Desde la muerte de Antonio, la casa se me ha hecho enorme. Mi hijo, Sergio, trabaja en Madrid y apenas viene los fines de semana. Lucía, su mujer, es la que se encarga de mí, pero últimamente la noto cansada, distante. A veces la oigo hablar por teléfono, susurrando: “No puedo más, Sergio. Tu madre necesita cuidados que yo no sé darle”.

Aquel día, mientras metía mi ropa en la maleta, sentí que el mundo se me venía encima. ¿Sería este el momento? ¿Me llevarían a una residencia, como a la madre de mi vecina Carmen? Ella llora cada vez que la visitan, dice que allí nadie la llama por su nombre, que solo es una cama más. ¿Sería yo la siguiente?

—¿Por qué no viene Sergio? —pregunté, intentando sonar fuerte, pero mi voz salió rota.

Lucía suspiró, cansada. —Tiene mucho trabajo, Layla. Ya sabes cómo es la vida en Madrid.

Me senté en la cama, mirando mis manos arrugadas. Recordé cuando esas mismas manos acunaban a Sergio, cuando le curaba las heridas de las rodillas, cuando le preparaba bocadillos de chorizo para el recreo. ¿En qué momento pasé de ser imprescindible a ser una carga?

El taxi llegó puntual. Lucía me ayudó a bajar las escaleras. El conductor, un hombre de unos cincuenta años, me miró con compasión. “¿A dónde vamos, señora?”, preguntó. Yo no supe qué responder. Miré a Lucía, buscando una señal, una palabra de consuelo.

—A la residencia San Rafael —dijo ella, y sentí que el suelo se abría bajo mis pies.

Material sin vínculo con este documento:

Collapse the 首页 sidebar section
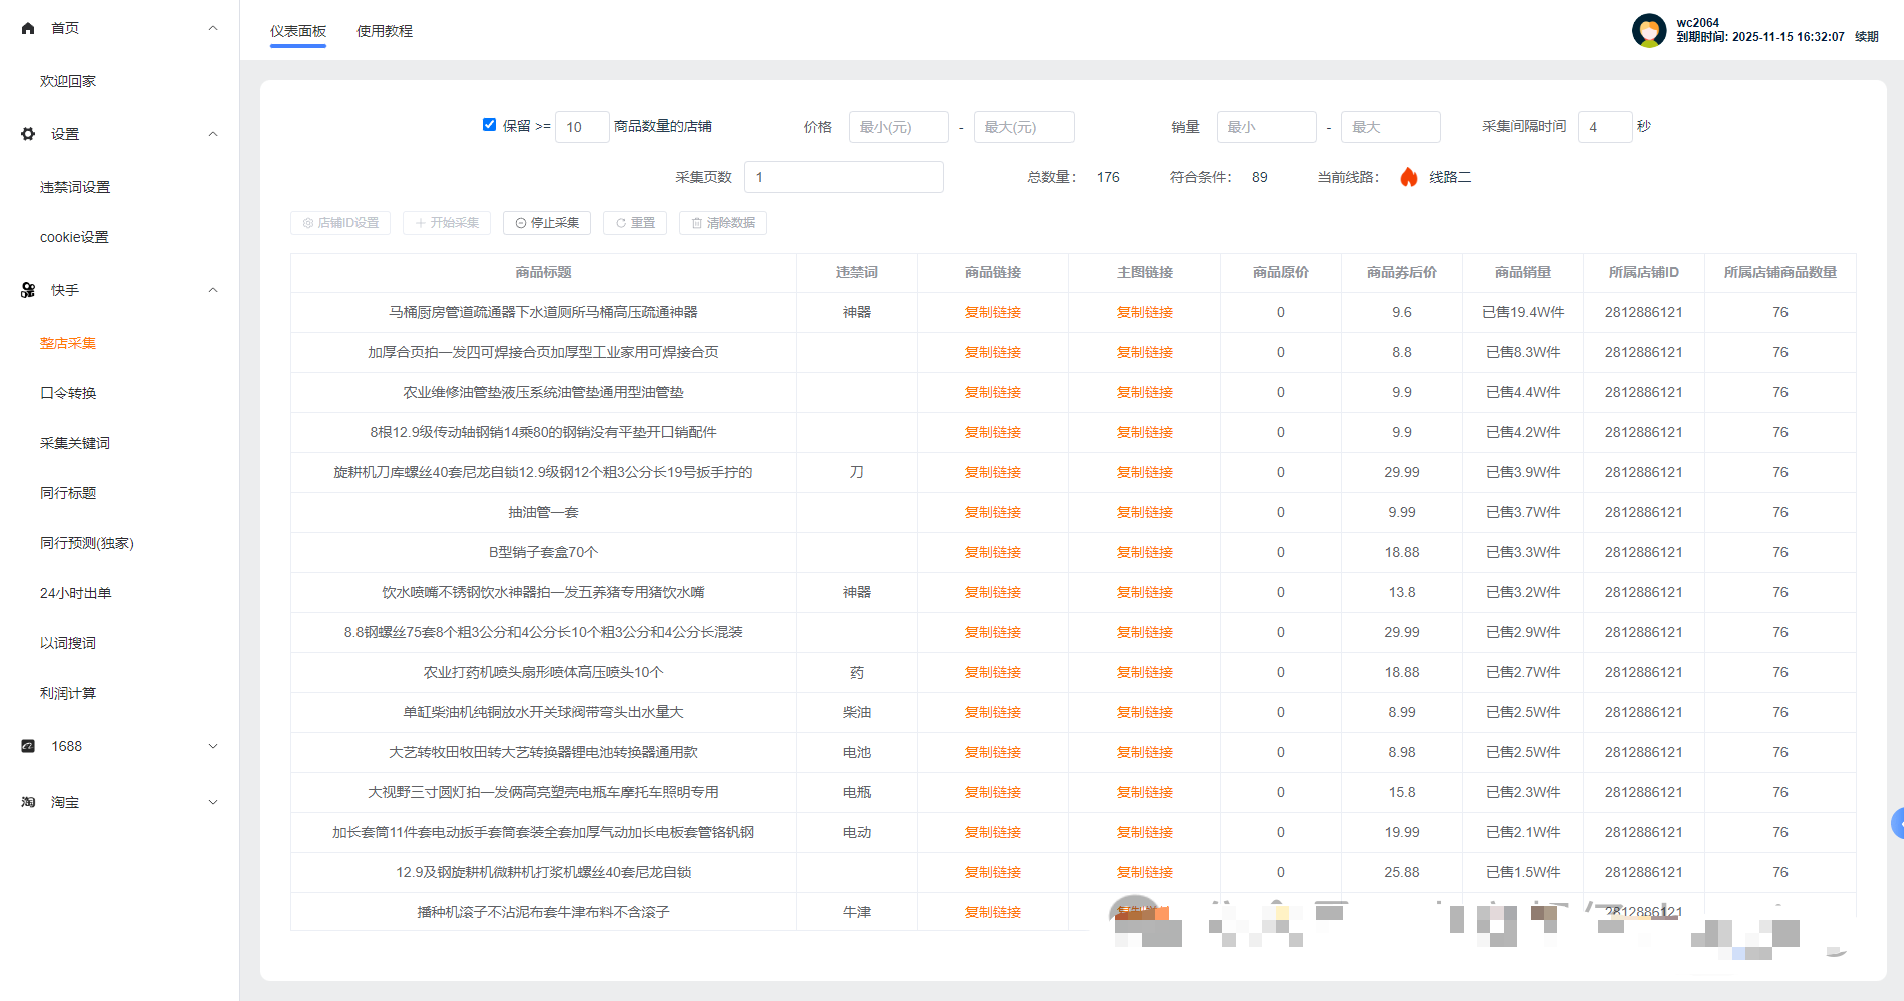 point(212,28)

No recuerdo el trayecto. Solo sé que las lágrimas me corrían por las mejillas y que apretaba la maleta como si fuera un salvavidas. Lucía intentó hablarme, pero yo no podía escucharla. Mi mente se llenó de recuerdos: las Navidades en familia, los veranos en Benidorm, las risas de mis nietos. ¿Todo eso se acababa aquí?

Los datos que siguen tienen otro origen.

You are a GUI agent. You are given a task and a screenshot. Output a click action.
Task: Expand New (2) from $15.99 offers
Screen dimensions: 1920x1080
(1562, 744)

Al llegar, una enfermera joven nos recibió con una sonrisa forzada. “No se preocupe, Layla, aquí estará bien cuidada”, dijo. Pero yo solo veía las paredes blancas, las camas alineadas, los rostros tristes de otros ancianos. Sentí que me ahogaba.

—Lucía, por favor, llévame a casa —sollocé, perdiendo toda dignidad. Ella me abrazó, pero su abrazo era frío, como el mármol.

—Es solo temporal, Layla. Me han llamado del hospital, mi madre está muy enferma y tengo que ir a cuidarla. No puedo dejarte sola en casa, entiéndelo. Sergio vendrá a verte el sábado, te lo prometo.

No supe qué decir. ¿Era verdad? ¿O era solo una excusa para dejarme aquí y olvidarse de mí? Me sentí traicionada, como si todo lo que había dado por mi familia no valiera nada.

Los días pasaron lentos. La comida era insípida, las noches eternas. Compartía habitación con Rosario, una mujer de Albacete que no recordaba ni su propio nombre. A veces, por las noches, lloraba en silencio, preguntándose por qué sus hijos no venían a verla.

Un día, mientras miraba por la ventana, vi a Sergio llegar. Mi corazón dio un vuelco. Entró en la habitación, me abrazó fuerte y me susurró al oído:

—Mamá, perdóname. No sabía que Lucía te traería aquí sin avisarme. He hablado con ella, en cuanto pueda te llevo de vuelta a casa.

Lloré como una niña. Sergio se quedó conmigo toda la tarde, escuchando mis historias, acariciando mi mano. Me prometió que nunca me dejaría sola, que buscaríamos una solución juntos.

Esa noche, mientras Rosario dormía, pensé en todo lo que había pasado. ¿Por qué nos cuesta tanto hablar de estas cosas en familia? ¿Por qué el miedo y la vergüenza nos impiden pedir ayuda, mostrar nuestras debilidades?

Hoy sigo en casa, con ayuda de una cuidadora que viene por las mañanas. Lucía y yo hablamos más, intentamos entendernos. Pero el miedo sigue ahí, agazapado en algún rincón del alma.

¿De verdad somos una carga para quienes más queremos? ¿O es el mundo el que nos hace sentir así? ¿Alguna vez habéis sentido ese miedo a ser olvidados por vuestra propia familia? Me gustaría saber que no estoy sola en esto.